Deep down, most of us want our lives to count in some way. We yearn for significance and recognition, someone to validate us and let us know that we mean something. I mean, we’re rattling around on this planet with no real idea what we’re supposed to be doing, so it helps to get some reassurance that we’re doing something right.
We also grow up with some standards about what you have to do to be significant, whether these standards are from our parents, school, the culture around us – and we often discount ourselves because we don’t meet those standards. If you’re trying to drive yourself to become better, striving for a standard can be a good thing – ambition and drive are necessary to keep you going when things are difficult. But if you’re setting unreasonable demands on yourself for what significance or success mean, you’ll always think your life is not good enough and that you’re not significant – no matter how hard you try. And that’s just not true.
I think one of the problems when we think about being significant is that we confuse making an impact with people noticing our impact. Instead of wanting to make our mark on the world and contribute to it, we want people to notice us and be impressed. In some ways this makes sense – how can we make any impact on people if they don’t know it’s happened – but actually there are plenty of things in your life that have absolutely defined how you live, but that you have no idea where they came from.
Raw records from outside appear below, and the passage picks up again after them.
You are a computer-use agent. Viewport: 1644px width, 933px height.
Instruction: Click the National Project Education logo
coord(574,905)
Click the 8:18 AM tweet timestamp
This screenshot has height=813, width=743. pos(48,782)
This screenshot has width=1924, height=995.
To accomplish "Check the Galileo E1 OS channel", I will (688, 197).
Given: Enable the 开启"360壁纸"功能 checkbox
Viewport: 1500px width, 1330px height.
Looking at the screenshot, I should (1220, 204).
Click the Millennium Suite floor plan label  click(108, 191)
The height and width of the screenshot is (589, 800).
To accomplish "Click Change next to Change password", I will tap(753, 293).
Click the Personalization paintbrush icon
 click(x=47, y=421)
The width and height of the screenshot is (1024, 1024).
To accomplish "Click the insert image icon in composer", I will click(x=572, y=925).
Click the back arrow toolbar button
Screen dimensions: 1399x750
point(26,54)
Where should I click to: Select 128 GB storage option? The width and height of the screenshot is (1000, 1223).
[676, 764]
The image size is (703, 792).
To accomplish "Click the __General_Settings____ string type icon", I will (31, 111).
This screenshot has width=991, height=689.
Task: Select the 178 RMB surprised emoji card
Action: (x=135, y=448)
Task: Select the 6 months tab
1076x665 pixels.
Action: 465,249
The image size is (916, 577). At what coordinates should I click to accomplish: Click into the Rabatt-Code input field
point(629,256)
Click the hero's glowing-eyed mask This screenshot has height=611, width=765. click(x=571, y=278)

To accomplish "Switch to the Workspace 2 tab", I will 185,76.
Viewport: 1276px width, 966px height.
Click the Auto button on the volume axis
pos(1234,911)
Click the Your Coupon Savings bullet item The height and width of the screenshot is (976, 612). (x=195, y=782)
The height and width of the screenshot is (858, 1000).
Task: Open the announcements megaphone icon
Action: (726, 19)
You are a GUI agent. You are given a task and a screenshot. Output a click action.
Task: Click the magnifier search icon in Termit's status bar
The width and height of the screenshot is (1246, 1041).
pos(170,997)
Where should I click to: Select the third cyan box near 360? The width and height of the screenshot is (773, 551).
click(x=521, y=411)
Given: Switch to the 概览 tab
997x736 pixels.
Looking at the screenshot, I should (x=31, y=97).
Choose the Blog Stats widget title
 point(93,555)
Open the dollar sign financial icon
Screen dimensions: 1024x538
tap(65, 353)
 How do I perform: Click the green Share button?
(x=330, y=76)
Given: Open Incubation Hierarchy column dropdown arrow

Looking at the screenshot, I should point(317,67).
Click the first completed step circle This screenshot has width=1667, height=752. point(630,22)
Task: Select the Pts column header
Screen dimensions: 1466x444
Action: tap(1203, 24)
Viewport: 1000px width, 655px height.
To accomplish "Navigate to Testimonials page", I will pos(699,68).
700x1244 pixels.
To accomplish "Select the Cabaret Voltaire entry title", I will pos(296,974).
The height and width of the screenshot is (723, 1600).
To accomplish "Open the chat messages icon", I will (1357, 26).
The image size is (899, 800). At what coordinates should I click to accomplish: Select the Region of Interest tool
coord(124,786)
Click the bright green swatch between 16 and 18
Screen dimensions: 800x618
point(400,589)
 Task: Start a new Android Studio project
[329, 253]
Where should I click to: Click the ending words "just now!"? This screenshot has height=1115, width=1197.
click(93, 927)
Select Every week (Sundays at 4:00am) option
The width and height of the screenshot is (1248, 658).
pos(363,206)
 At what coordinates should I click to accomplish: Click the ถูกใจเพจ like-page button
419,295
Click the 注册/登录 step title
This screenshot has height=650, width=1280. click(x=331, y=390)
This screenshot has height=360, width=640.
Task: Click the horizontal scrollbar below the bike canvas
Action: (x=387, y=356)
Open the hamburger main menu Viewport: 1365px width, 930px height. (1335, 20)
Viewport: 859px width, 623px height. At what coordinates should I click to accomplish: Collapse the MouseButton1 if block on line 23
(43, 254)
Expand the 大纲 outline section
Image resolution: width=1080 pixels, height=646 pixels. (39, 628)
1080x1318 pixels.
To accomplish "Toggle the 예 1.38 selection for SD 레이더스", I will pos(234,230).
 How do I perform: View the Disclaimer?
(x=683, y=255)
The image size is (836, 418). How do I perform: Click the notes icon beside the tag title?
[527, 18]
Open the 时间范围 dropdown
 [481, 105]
I’m thinking about things like technology, language, local history, and any number of other areas of your life that are as they are because someone did something life-changing in the past, but you don’t really know that it happened because things are just the way they are now.
And surely we also need to ask ourselves who we want recognition from. Rather than thinking about what is important to us and what we would see as successful, we look for this recognition from those around us. But do you have exactly the same set of values as your friends and family? More likely, they will have a different idea of what is successful. So what happens is that we look for recognition and validation of our significance among people who are measuring us against a different standard. This can lead to us thinking we’re a failure when all we’ve done is ask the wrong people. If your dad is a farmer and you’re a musician, he may well think you’re a failure before you even start. But if you are supposed to be a musician, then his assessment of you is not going to help you know how well you’re doing. You need to choose who you listen to. And that can be hard.
Ultimately though, your significance can’t come from other people. That comes and goes. You have to find some way of seeing your significance objectively, based on what you know of yourself and what you are trying to achieve. If you can do that, you won’t have to feel so up and down when people’s minds change about you.